Ethanol is known to enhance the central nervous system effects of benzodiazepine compounds, but the precise mechanism is still unknown. The present study was undertaken to determine the effect of ethanol on the disposition and elimination of commonly prescribed benzodiazepines and their principal metabolites. In the first set of studies, ethanol (3 gm/kg) or saline was given at two weekly intervals by gavage to the same male dogs weighing 15 to 25 kg.
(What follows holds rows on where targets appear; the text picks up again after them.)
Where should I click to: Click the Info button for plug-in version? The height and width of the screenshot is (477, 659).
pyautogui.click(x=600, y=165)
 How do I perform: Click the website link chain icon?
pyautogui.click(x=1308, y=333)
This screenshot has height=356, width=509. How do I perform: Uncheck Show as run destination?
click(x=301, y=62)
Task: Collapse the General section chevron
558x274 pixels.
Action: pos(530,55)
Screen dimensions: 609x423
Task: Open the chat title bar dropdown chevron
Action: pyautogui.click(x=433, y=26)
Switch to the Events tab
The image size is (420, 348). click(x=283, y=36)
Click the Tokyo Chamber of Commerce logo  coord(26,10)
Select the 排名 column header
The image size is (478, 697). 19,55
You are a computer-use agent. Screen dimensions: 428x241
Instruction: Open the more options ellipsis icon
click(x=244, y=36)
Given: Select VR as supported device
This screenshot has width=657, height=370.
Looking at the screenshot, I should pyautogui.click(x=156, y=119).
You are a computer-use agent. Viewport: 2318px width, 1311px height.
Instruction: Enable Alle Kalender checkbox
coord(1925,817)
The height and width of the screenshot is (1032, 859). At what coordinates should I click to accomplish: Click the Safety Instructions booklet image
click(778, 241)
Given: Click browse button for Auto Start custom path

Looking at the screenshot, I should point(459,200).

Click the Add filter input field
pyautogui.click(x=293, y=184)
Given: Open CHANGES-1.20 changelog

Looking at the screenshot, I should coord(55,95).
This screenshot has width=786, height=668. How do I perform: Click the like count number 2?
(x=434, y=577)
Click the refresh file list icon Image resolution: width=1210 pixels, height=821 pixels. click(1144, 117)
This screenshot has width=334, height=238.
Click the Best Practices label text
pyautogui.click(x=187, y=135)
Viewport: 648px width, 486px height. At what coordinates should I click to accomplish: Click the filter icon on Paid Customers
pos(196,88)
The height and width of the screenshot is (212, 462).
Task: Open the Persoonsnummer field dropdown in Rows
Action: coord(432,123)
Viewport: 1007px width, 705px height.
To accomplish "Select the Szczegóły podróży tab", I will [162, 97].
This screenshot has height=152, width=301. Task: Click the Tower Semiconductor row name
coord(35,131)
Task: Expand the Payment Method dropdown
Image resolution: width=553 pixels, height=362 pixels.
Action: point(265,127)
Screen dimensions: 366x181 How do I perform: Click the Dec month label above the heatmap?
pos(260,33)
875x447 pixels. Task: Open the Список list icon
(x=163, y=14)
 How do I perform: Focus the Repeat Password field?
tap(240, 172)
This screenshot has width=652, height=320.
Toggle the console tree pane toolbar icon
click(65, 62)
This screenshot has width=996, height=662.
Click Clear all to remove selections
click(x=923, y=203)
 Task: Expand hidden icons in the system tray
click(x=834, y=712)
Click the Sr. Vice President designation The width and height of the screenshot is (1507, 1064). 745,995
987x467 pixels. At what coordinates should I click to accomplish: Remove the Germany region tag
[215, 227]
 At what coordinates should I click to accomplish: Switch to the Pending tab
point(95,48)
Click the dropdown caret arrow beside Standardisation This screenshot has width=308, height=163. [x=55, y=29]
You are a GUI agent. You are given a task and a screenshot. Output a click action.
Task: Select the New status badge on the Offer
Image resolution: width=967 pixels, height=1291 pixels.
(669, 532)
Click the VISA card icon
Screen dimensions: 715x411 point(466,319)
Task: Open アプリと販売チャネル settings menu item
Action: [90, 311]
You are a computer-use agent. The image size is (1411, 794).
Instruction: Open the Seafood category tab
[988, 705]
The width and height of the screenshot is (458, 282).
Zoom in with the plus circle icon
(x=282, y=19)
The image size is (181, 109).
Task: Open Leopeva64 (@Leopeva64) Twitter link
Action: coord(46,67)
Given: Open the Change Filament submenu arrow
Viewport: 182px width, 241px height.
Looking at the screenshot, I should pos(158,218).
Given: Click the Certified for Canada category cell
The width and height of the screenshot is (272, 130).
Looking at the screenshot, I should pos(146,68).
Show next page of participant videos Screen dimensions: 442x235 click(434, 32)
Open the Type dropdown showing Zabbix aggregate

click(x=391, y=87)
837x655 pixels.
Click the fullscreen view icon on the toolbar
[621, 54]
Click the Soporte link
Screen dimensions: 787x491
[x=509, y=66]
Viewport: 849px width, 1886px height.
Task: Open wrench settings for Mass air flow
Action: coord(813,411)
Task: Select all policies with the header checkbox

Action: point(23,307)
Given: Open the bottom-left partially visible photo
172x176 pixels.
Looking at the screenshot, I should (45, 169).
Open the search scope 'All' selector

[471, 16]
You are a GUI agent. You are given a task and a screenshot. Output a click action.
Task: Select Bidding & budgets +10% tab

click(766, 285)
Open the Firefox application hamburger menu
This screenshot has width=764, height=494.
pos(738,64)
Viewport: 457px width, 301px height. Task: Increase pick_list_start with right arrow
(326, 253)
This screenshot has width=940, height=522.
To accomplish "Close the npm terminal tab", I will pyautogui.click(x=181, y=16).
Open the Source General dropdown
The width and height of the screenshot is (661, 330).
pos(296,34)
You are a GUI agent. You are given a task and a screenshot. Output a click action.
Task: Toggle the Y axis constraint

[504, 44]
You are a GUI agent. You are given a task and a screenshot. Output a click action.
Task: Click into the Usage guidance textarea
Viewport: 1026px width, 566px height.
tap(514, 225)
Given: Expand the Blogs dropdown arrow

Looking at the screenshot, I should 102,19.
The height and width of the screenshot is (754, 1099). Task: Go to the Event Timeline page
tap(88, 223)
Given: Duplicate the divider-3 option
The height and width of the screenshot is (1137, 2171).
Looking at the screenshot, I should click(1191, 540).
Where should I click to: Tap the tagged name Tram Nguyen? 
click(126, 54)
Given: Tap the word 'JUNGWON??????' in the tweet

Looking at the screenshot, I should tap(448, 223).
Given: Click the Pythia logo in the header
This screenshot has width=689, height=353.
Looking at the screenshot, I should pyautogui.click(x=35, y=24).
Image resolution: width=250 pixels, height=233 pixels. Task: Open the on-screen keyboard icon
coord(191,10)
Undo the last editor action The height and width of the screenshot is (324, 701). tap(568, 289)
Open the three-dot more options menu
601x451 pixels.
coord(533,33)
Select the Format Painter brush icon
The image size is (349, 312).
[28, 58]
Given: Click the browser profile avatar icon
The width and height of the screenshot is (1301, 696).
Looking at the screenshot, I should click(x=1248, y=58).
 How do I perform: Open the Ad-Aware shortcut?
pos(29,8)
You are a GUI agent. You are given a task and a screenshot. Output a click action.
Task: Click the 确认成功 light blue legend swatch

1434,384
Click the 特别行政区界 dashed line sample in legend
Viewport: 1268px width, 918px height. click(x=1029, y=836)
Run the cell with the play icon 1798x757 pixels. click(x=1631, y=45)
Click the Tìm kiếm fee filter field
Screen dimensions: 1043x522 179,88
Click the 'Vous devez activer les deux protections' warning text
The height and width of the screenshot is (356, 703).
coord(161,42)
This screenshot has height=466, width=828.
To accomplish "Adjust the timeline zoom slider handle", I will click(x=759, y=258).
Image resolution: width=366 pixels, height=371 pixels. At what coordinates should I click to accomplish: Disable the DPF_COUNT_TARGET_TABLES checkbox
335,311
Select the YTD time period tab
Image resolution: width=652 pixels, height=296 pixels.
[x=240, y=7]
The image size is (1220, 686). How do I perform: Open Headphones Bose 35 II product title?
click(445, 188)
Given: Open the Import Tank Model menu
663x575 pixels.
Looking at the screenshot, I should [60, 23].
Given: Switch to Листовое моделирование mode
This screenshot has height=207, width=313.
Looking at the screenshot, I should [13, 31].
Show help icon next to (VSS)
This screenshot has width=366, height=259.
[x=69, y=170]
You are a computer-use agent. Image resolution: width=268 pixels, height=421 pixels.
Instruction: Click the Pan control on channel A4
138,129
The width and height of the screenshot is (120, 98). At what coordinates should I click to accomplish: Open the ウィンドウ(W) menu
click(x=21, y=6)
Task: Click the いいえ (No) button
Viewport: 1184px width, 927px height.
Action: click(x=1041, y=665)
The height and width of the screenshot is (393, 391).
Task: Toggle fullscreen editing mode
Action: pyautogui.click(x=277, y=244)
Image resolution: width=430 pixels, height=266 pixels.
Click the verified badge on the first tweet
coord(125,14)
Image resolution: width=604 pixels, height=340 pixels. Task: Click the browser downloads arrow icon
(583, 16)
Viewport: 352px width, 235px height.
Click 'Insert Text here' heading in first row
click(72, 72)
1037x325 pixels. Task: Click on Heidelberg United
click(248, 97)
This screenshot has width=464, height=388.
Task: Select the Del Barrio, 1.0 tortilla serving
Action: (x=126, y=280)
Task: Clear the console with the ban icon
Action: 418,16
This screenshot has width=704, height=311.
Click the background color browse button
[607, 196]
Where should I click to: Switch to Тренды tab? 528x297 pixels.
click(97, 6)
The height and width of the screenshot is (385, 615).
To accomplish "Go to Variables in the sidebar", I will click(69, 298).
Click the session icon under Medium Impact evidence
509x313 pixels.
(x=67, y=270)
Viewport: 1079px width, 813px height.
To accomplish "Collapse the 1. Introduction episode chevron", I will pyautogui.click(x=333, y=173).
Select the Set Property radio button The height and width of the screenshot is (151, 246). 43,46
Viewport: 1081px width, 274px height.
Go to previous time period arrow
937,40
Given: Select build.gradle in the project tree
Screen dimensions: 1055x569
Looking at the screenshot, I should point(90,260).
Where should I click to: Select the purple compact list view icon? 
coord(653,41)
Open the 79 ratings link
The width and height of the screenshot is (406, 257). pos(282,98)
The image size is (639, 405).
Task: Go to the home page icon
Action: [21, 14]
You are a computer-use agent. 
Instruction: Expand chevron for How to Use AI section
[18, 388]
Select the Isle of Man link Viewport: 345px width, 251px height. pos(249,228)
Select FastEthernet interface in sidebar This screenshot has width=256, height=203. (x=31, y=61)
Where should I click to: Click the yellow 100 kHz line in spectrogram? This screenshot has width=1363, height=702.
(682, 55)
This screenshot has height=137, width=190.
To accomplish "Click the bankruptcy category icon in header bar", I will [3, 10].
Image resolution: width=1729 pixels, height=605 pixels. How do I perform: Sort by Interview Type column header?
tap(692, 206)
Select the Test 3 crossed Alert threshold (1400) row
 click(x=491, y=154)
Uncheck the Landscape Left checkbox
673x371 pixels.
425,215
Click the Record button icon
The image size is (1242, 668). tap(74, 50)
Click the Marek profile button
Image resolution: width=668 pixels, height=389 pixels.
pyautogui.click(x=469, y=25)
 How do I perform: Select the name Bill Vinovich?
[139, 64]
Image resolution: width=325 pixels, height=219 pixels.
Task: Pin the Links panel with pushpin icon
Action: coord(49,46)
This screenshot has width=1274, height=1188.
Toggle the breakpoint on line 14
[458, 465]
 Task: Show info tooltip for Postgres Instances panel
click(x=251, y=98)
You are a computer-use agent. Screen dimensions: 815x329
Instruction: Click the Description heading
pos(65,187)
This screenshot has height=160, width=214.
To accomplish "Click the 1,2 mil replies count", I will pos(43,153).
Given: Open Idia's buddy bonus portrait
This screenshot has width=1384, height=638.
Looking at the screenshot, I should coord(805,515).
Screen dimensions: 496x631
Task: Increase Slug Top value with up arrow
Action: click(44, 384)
One hour after ethanol or saline ingestion, 100 mg of chlordiazepoxide (Librium), 1 mg/kg demoxepam (a metabolite of chlordiazepoxide), 1 mg/kg diazepam (Valium), or 1 mg/kg desmethyldiazepam (a metabolite of either demoxepam or diazepam) was given intravenously. Plasma samples were obtained for ethanol assay and for drug measurements by gas-liquid chromatography or high-performance liquid chromatography. Diazepam proved to have high systemic clearance, whereas demoxepam and desmethyldiazepam had low clearance; the clearance of chlordiazepoxide was intermediate between the two groups. Ethanol had no effect on the systemic clearance of either diazepam or chlordiazepoxide but reduced the systemic clearance of the metabolites. Demoxepam clearance decreased from 51.1 ± 8.1 (mean ± S.E.) ml/min to 24.96 ± 2.8 (p < 0.05), and desmethyldiazepam clearance dropped from 67.7 ± 14.7 ml/min to 36.9 ± 6.7 (p < 0.05). The hepatic elimination of high-clearance drugs given intravenously is dependent on hepatic blood flow, but the elimination of orally given drugs depends on enzyme activity. Therefore in the second set of studies diazepam and chlordiazepoxide were given orally. Ethanol (3 gm/kg) decreased the clearance of oral diazepam by 74% (p < 0.05) and that of chlordiazepoxide by 65% (p < 0.05). This reduction in clearance was accompanied by increased systemic bioavailability. These findings are consistent with the observation made by others that ethanol inhibits the microsomal oxidative enzyme system. They also explain, at least to some extent, the enhanced sedation resulting from combined ethanol-benzodiazepine administration and add to the understanding of ethanol and drug interactions.